Data for this task.
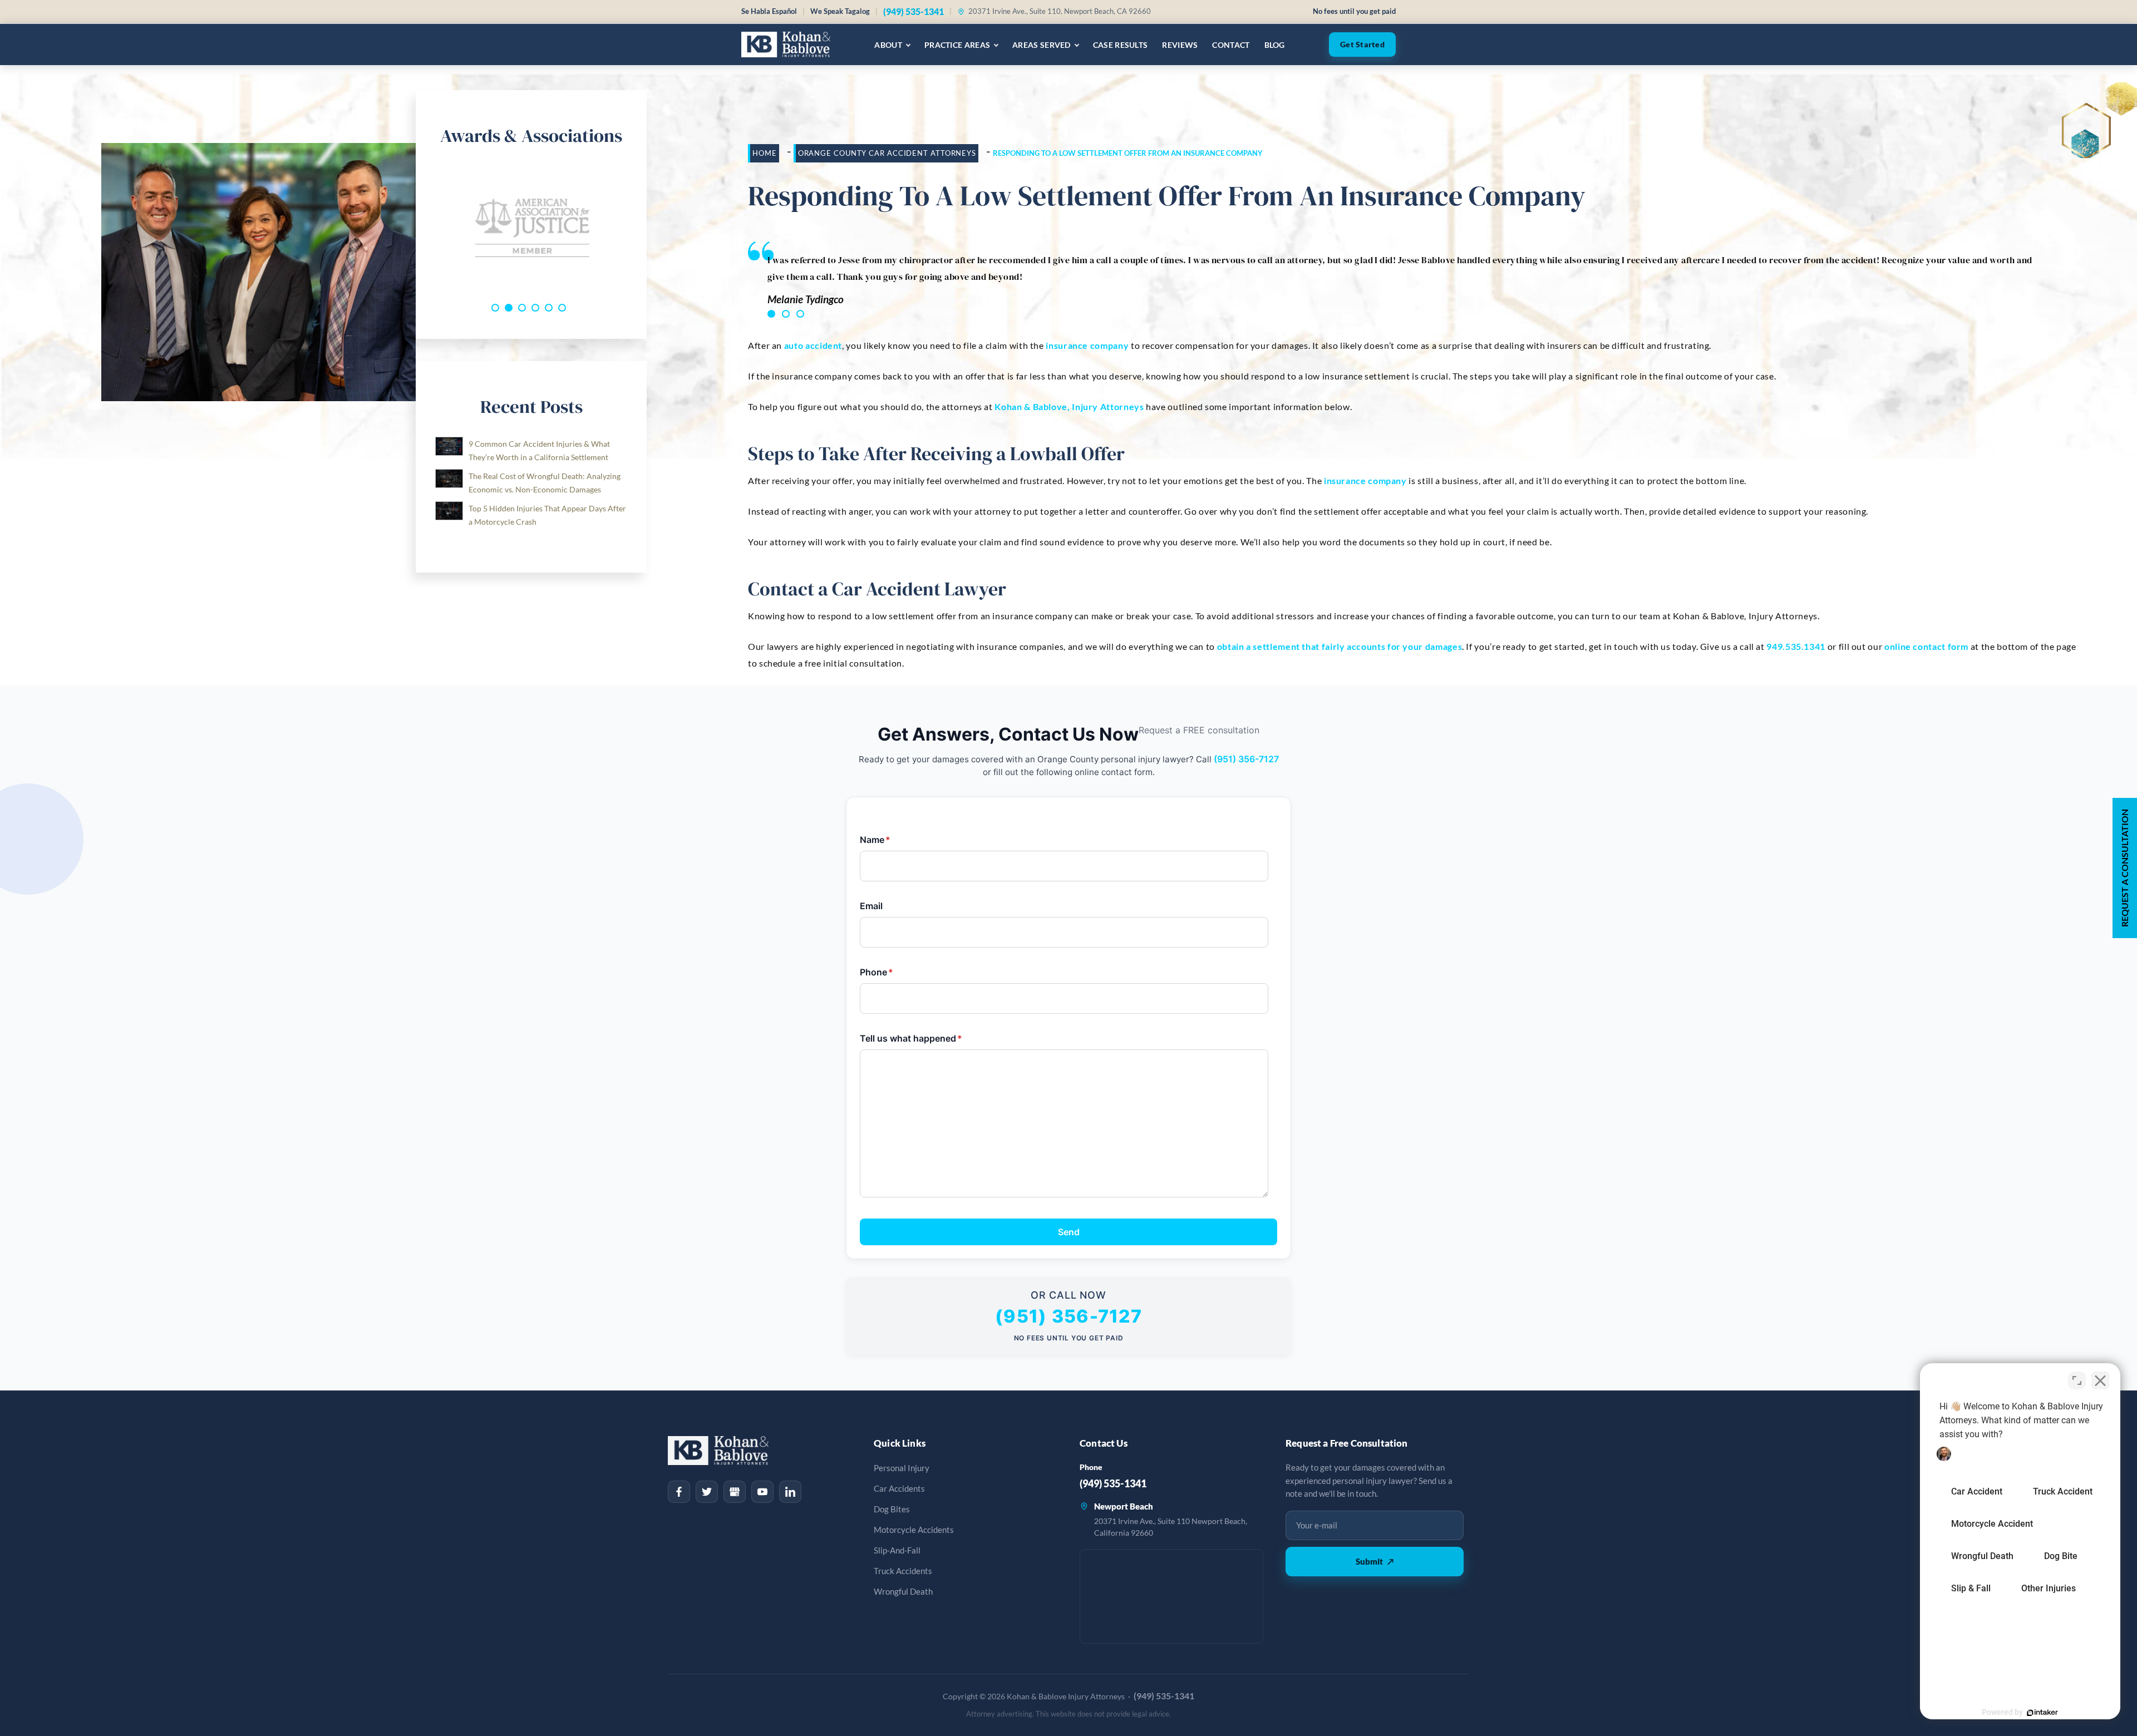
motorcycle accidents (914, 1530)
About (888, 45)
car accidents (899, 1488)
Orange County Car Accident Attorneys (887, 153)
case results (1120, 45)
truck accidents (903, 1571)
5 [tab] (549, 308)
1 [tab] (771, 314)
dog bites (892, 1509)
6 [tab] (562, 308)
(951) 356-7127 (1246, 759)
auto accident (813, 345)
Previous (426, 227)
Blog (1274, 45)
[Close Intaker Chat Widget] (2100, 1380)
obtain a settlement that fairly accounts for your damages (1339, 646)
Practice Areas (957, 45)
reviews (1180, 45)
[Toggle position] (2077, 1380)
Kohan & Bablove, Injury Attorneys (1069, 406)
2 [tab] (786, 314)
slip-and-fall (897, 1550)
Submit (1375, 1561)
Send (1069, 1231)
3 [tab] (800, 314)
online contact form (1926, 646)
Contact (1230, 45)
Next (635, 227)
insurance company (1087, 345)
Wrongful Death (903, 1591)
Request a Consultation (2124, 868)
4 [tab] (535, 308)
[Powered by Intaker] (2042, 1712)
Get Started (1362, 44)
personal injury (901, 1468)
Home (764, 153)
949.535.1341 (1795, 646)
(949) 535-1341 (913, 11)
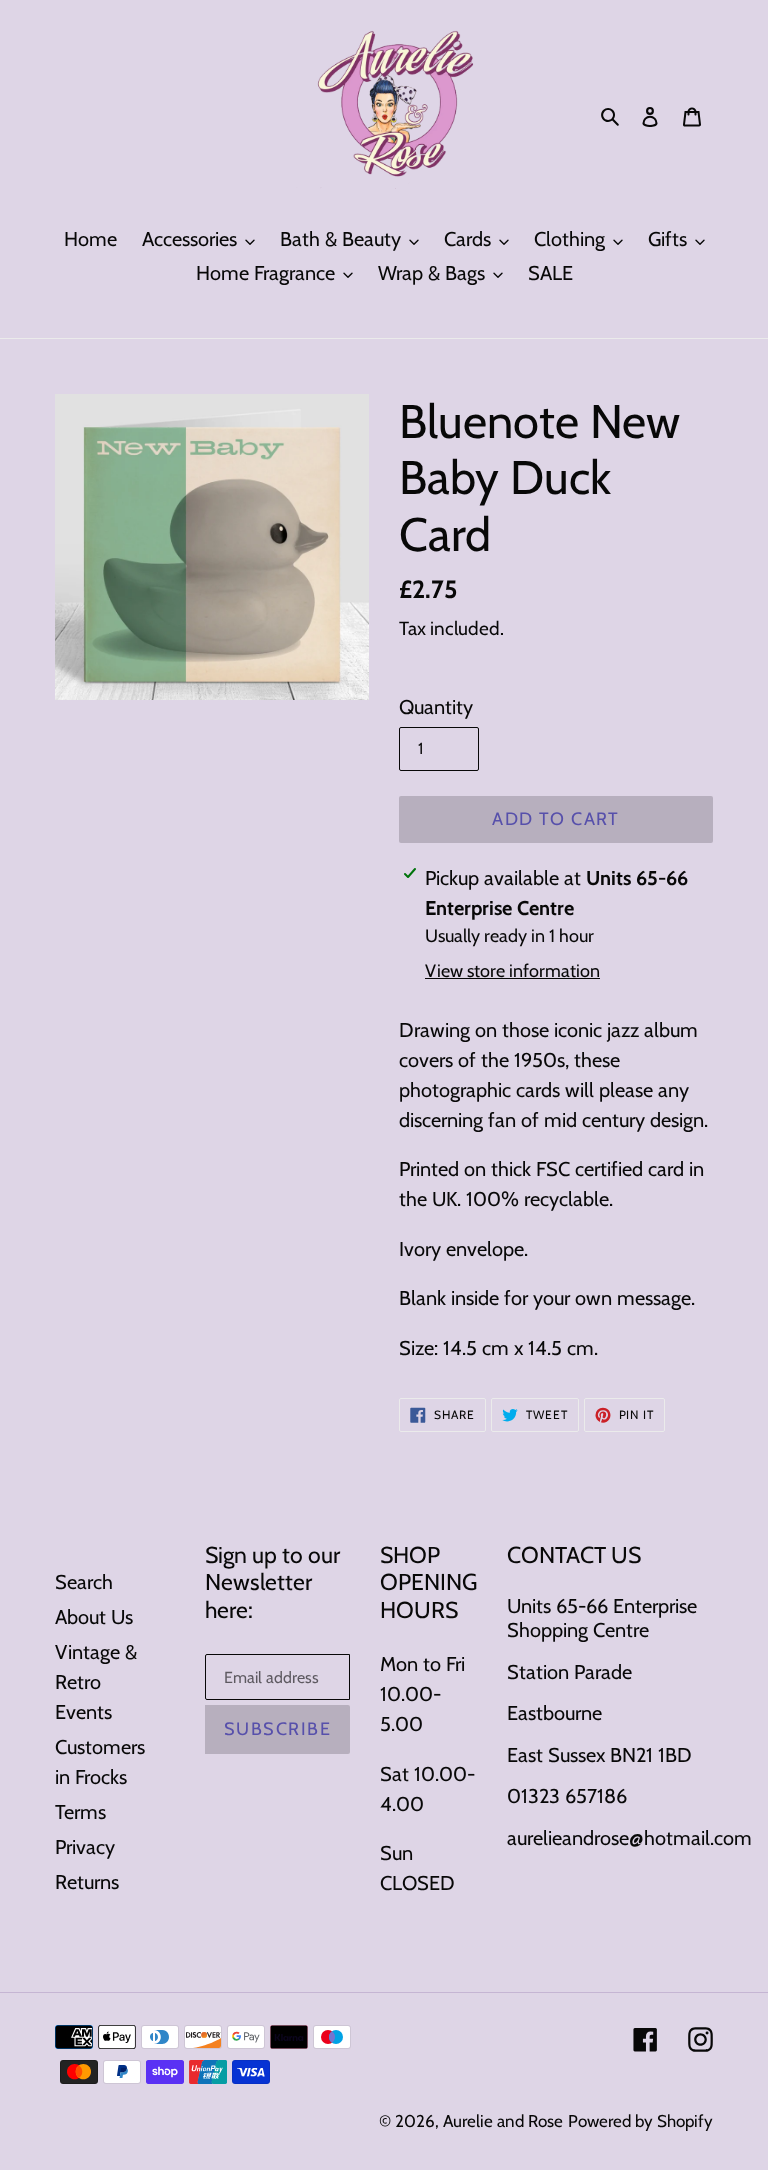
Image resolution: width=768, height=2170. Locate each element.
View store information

Your goal.
Every line above goes into your copy exactly; no images go in.

Reply.
motorcycle accidents (914, 1530)
About (888, 45)
car accidents (899, 1488)
Orange County Car Accident Attorneys (887, 153)
case results (1120, 45)
truck accidents (903, 1571)
5 [tab] (549, 308)
1 [tab] (771, 314)
dog bites (892, 1509)
6 [tab] (562, 308)
(951) 356-7127 (1246, 759)
auto accident (813, 345)
Previous (426, 227)
Blog (1274, 45)
[Close Intaker Chat Widget] (2100, 1380)
obtain a settlement that fairly accounts for your damages (1339, 646)
Practice Areas (957, 45)
reviews (1180, 45)
[Toggle position] (2077, 1380)
Kohan & Bablove, Injury Attorneys (1069, 406)
2 [tab] (786, 314)
slip-and-fall (897, 1550)
Submit (1375, 1561)
Send (1069, 1231)
3 [tab] (800, 314)
online contact form (1926, 646)
Contact (1230, 45)
Next (635, 227)
insurance company (1087, 345)
Wrongful Death (903, 1591)
Request a Consultation (2124, 868)
4 [tab] (535, 308)
[Powered by Intaker] (2042, 1712)
Get Started (1362, 44)
personal injury (901, 1468)
Home (764, 153)
949.535.1341 (1795, 646)
(949) 535-1341 (913, 11)
Image resolution: width=768, height=2170. Locate each element.
View store information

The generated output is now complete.